The Debtors or Reorganized Debtors, as applicable, shall pay all outstanding U.S. Trustee Fees of a Debtor on an ongoing basis on the later of: (i) the Effective Date; and (ii) the date such U.S. Trustee Fees become due, until such time as a final decree is entered closing the applicable Reorganization Case, the applicable Reorganization Case is converted or dismissed, or the Bankruptcy Court orders otherwise.

 

3.5.         Priority Tax Claims.

 

Except to the extent that a holder of an Allowed Priority Tax Claim agrees to different treatment, each holder of an Allowed Priority Tax Claim shall receive, in the Debtors’ or Reorganized Debtors’ discretion, either: (i) on, or as soon thereafter as is reasonably practicable, the later of the Effective Date and the first Business Day after the date that is thirty (30) calendar days after the date a Priority Tax Claim becomes an Allowed Claim, Cash in an amount equal to such Claim, or (ii) deferred Cash payments following the Effective Date, over a period ending not later than five (5) years after the Petition Date, in an aggregate amount equal to the Allowed amount of such Priority Tax Claim (with any interest to which the holder of such Priority Tax Claim may be entitled calculated in accordance with section 511 of the Bankruptcy Code); provided, however, that all Allowed Priority Tax Claims that are not due and payable on or before the Effective Date shall be paid in the ordinary course of business as they become due.

ASSIGNED TASK -> Reproduce the bankruptcy plan provisions on U.S. Trustee Fees and Priority Tax Claims in full, without altering any wording or punctuation.

Collected data entries ->
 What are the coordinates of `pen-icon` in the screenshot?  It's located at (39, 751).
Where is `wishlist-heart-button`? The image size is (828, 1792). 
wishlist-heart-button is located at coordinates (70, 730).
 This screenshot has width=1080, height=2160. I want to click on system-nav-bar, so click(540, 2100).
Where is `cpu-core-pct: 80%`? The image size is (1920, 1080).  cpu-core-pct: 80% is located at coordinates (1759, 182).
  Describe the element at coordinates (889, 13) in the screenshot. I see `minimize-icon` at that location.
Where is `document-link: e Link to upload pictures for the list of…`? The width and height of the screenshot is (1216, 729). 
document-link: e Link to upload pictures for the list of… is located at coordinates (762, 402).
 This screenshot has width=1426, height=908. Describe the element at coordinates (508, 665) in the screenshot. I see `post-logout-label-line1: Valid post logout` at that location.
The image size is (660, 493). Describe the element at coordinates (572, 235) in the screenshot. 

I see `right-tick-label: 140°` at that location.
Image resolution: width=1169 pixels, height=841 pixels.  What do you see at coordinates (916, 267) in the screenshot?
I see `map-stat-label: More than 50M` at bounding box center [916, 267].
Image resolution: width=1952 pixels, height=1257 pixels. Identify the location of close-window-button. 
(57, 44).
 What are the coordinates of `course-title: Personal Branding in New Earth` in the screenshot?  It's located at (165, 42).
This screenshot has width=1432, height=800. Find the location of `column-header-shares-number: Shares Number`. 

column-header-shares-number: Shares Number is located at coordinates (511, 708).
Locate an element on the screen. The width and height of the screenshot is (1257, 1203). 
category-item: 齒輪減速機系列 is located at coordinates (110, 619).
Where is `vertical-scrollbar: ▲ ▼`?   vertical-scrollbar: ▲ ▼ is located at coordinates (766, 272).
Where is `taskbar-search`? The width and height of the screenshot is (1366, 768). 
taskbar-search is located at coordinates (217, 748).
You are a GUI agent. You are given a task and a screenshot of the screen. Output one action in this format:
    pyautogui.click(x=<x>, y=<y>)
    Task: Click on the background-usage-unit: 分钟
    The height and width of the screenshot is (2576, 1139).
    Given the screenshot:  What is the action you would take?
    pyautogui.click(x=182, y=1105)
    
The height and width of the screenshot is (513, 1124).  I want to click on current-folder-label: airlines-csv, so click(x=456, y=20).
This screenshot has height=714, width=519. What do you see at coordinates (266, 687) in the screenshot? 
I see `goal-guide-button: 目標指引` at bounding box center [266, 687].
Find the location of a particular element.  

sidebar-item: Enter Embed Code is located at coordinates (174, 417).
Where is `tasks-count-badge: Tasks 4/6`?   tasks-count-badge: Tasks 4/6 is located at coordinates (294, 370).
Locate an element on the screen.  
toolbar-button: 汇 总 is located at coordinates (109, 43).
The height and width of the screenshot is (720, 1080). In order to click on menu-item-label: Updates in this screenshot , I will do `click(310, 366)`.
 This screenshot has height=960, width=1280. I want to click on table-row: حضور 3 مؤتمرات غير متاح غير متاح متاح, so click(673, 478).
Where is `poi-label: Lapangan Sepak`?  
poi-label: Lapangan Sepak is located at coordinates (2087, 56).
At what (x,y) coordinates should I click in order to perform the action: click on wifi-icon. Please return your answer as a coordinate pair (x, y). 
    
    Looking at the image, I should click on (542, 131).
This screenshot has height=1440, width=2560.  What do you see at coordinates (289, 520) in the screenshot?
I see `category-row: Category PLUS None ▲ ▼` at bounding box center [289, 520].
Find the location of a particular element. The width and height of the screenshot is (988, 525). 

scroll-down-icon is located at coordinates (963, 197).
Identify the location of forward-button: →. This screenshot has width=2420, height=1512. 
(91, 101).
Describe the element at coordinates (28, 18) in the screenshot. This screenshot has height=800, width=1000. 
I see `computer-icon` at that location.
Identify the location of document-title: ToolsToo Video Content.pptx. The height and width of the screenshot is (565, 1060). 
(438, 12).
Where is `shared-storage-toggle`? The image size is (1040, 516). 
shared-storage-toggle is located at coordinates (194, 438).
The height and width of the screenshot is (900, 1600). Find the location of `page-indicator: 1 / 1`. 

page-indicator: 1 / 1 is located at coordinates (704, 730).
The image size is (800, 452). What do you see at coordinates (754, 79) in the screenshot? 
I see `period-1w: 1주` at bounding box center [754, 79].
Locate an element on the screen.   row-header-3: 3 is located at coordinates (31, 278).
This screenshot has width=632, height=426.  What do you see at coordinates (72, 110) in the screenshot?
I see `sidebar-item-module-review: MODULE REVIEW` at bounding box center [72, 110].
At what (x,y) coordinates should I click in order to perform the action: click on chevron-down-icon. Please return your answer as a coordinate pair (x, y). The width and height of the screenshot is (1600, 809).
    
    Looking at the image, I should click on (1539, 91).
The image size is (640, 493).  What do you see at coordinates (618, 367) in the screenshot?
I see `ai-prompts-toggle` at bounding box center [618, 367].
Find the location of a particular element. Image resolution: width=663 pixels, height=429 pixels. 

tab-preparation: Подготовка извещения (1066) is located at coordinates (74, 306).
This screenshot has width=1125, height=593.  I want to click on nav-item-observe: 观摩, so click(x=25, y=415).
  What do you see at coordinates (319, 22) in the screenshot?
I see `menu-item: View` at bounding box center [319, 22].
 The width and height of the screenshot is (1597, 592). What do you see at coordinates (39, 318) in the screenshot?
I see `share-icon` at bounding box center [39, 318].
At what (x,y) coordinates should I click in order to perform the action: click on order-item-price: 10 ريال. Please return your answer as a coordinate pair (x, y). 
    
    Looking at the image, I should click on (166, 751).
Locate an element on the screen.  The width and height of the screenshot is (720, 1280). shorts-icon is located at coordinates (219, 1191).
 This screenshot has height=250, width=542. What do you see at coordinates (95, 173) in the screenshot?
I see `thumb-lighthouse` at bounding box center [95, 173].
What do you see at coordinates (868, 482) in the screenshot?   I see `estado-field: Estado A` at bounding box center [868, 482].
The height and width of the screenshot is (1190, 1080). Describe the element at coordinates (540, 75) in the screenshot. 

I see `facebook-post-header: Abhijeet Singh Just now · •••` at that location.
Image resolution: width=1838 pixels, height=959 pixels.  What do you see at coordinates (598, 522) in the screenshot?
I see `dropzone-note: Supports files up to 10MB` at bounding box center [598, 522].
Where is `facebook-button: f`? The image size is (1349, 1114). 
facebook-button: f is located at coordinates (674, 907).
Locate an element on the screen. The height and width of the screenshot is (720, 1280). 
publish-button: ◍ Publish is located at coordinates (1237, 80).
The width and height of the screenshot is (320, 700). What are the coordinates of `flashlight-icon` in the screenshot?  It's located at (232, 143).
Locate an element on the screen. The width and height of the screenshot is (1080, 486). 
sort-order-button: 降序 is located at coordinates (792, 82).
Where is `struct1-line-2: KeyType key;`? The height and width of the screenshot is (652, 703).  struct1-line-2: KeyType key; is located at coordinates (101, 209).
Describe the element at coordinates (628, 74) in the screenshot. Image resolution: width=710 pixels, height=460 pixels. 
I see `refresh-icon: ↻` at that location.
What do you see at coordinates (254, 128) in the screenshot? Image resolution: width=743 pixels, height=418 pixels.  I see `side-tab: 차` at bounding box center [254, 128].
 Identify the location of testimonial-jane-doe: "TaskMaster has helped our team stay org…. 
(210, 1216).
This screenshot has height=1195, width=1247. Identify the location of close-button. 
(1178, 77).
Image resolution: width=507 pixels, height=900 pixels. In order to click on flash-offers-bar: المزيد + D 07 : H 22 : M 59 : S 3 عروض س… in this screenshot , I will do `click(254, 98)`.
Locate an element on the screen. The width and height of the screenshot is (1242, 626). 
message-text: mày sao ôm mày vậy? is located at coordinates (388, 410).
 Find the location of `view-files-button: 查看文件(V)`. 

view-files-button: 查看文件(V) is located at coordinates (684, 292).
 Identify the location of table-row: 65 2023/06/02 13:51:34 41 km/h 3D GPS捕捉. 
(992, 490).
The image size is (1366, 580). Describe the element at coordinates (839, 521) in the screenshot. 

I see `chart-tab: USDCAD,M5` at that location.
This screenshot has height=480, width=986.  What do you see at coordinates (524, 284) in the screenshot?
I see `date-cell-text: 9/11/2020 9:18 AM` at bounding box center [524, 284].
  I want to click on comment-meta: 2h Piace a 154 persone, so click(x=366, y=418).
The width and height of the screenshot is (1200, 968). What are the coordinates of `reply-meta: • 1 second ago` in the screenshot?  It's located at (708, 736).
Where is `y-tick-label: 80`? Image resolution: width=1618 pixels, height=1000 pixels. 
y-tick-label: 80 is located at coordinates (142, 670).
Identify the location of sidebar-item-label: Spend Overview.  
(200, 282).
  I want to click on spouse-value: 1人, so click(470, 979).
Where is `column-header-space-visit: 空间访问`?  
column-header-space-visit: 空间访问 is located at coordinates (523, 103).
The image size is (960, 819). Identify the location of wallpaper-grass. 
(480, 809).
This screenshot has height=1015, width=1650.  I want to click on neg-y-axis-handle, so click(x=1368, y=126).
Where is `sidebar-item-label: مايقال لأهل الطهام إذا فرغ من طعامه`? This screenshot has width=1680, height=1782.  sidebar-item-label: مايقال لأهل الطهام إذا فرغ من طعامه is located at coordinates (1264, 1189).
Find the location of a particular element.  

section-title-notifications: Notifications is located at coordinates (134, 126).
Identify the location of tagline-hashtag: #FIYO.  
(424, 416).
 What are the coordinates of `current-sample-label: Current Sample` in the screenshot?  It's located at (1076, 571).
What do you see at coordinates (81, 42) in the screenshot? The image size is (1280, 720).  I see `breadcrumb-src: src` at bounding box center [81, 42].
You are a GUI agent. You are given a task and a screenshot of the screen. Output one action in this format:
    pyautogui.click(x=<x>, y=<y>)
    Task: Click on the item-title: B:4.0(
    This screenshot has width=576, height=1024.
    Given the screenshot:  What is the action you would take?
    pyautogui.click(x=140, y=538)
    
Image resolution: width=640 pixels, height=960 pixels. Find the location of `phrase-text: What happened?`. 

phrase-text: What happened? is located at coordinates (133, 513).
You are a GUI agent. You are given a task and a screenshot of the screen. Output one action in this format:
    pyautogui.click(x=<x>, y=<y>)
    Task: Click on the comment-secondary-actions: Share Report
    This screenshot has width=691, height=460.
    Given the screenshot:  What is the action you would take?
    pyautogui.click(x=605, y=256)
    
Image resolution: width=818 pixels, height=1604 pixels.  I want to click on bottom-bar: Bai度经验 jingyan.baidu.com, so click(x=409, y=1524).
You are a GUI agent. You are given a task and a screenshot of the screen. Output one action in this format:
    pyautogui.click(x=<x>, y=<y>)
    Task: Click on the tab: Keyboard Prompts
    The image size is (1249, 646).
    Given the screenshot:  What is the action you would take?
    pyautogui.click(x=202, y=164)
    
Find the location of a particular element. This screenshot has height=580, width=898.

OUTPUT BELOW ->
The Debtors or Reorganized Debtors, as applicable, shall pay all outstanding U.S. Trustee Fees of a Debtor on an ongoing basis on the later of: (i) the Effective Date; and (ii) the date such U.S. Trustee Fees become due, until such time as a final decree is entered closing the applicable Reorganization Case, the applicable Reorganization Case is converted or dismissed, or the Bankruptcy Court orders otherwise.

 

3.5.         Priority Tax Claims.

 

Except to the extent that a holder of an Allowed Priority Tax Claim agrees to different treatment, each holder of an Allowed Priority Tax Claim shall receive, in the Debtors’ or Reorganized Debtors’ discretion, either: (i) on, or as soon thereafter as is reasonably practicable, the later of the Effective Date and the first Business Day after the date that is thirty (30) calendar days after the date a Priority Tax Claim becomes an Allowed Claim, Cash in an amount equal to such Claim, or (ii) deferred Cash payments following the Effective Date, over a period ending not later than five (5) years after the Petition Date, in an aggregate amount equal to the Allowed amount of such Priority Tax Claim (with any interest to which the holder of such Priority Tax Claim may be entitled calculated in accordance with section 511 of the Bankruptcy Code); provided, however, that all Allowed Priority Tax Claims that are not due and payable on or before the Effective Date shall be paid in the ordinary course of business as they become due.